■ **Exercise passage**:
========================================================================

Getting to know International Students

December 1, 2016 — by Navin Tiwary and Alex Yang

Q&A that talks about International Students and their experiences. 

Charlotte Henry: Senior Charlotte Henry moved from an international school in Hong Kong to SHS about five years ago, due to her father’s work. She enjoys horseback riding and has been doing it competitively for almost ten years.


Khalil Song: Class of 2015 Alumni Khalil Song moved from China in 2013 because his father wanted a better education for him. In his free time he enjoys cooking and playing ping pong.


Julie Cai: Senior Julie Cai was born in Saratoga but then moved to China and then moved back. She enjoys theater. Cai moved to China 2006 and moved back to America in July of 2014.


Charlotte Henry:


Q: What are some differences between your previous  international school and SHS?


A: The classes were a lot longer [at my previous school], which followed the French system. I took a lot more classes when I was younger, such as Biology, Chemistry and Physics in eighth grade. My school didn’t follow a block schedule, so you did everything, every day.

========================================================================

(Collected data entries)

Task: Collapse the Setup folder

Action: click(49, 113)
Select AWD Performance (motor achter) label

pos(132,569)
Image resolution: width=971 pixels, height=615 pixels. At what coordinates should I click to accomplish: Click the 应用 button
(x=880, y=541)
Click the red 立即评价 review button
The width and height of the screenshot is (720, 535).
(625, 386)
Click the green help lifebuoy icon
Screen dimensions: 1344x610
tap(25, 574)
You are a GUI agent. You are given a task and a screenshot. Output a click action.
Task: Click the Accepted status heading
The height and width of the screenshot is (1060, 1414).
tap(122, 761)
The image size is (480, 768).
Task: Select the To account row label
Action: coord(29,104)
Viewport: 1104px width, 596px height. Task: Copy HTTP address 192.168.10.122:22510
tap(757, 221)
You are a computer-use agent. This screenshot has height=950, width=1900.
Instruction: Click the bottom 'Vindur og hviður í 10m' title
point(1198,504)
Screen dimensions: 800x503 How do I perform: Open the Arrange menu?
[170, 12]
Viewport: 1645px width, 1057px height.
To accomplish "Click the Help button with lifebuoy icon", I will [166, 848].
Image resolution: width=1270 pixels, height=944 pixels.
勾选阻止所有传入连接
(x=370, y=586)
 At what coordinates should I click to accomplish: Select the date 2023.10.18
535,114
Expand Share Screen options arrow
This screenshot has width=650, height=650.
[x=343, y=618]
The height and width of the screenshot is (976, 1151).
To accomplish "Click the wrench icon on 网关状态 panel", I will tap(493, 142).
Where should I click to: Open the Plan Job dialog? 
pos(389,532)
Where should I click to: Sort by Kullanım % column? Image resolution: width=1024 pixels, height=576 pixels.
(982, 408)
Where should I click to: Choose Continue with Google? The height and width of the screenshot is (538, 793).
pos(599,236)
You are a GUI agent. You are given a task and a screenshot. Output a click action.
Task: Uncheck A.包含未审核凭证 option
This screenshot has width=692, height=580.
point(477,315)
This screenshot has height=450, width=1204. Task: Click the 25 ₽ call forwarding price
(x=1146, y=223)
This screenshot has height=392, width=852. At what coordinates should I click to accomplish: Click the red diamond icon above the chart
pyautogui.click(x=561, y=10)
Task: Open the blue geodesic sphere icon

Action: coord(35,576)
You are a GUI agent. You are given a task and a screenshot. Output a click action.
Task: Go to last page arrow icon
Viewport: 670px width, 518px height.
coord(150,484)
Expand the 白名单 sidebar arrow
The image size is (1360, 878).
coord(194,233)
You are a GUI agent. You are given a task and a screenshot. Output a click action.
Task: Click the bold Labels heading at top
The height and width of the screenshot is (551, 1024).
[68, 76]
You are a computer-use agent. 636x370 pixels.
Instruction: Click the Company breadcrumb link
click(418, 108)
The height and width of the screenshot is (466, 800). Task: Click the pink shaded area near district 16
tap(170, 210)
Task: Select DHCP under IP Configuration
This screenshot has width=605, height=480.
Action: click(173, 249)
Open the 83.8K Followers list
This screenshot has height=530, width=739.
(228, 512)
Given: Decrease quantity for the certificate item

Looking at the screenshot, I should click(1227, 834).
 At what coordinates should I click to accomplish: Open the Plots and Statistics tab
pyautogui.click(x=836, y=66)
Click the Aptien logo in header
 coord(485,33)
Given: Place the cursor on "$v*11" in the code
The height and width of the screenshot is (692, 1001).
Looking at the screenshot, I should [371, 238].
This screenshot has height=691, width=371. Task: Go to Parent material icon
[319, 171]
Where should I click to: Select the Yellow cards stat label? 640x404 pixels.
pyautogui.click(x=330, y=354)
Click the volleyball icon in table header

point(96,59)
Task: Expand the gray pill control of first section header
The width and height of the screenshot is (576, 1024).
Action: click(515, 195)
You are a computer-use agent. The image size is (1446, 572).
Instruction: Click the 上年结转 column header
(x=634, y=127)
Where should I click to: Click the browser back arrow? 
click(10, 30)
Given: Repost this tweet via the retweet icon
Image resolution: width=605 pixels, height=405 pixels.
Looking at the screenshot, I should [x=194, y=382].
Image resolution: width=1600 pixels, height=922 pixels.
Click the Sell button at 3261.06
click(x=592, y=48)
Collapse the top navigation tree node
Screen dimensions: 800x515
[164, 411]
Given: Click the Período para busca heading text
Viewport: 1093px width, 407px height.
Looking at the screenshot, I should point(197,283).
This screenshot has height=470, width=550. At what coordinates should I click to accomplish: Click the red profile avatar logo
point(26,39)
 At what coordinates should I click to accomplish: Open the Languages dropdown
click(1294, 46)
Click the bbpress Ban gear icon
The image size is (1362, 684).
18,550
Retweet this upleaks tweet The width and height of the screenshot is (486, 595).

========================================================================

■ **Study questions**:
1. From the article on international students, return the passage between "Q&A that talks" and "playing ping pong.", inclusive.
2. List the school subjects that the article on international students says were taken in eighth grade.
3. Write what comes next in the article on international students, continuing from its final sentence.
The listing comes from a separate source unrelated to the article.

■ **Responses for each task**:
1.
Q&A that talks about International Students and their experiences. 

Charlotte Henry: Senior Charlotte Henry moved from an international school in Hong Kong to SHS about five years ago, due to her father’s work. She enjoys horseback riding and has been doing it competitively for almost ten years.


Khalil Song: Class of 2015 Alumni Khalil Song moved from China in 2013 because his father wanted a better education for him. In his free time he enjoys cooking and playing ping pong.

2. Biology, Chemistry, Physics

3.
Q: What are some differences between the international school and the other schools in the area?


A: In Hong Kong, all the native students spoke Chinese; they learned everything in Chinese. Once you got into a certain grade, the school would separate you into different classes, and that class was what you would do until you got into college. Students at my school took way more languages than everyone else. We learned in English and we got to pick our classes. We did international baccalaureate, which is what you do [in the international school] to get into college. You do IGCSE and GCSE instead of the SAT and the ACT.


Q: How are the classes different from here at SHS?


A: Here at SHS, we do algebra then geometry and so forth, while at my international school we did just general math. So we did a bit of each topic every single year. It wasn’t as in depth, it was more general and you got deeper as you progressed further on.


Q: What was the culture like at the school?


A: We had a lot of different celebrations all year round, because people were from [all across the globe]. People moved from France, England, America, Japan, Mainland China and just lots of different places. It was very diverse.


Q: Was your school academically focused?

A: It was very academically focused. It was not as focused on sports, at all.


Q: What is it like to make new friends?


A: I’ve been to many different schools especially in England and Hong Kong. I have gotten used to it now, I don’t find it too difficult anymore. I just accept it as what it is.


Khalil Song:


Q: How did you feel when you had to move to SHS?


A: It’s really tough because English is not my first language, so I had to learn it and all the culture.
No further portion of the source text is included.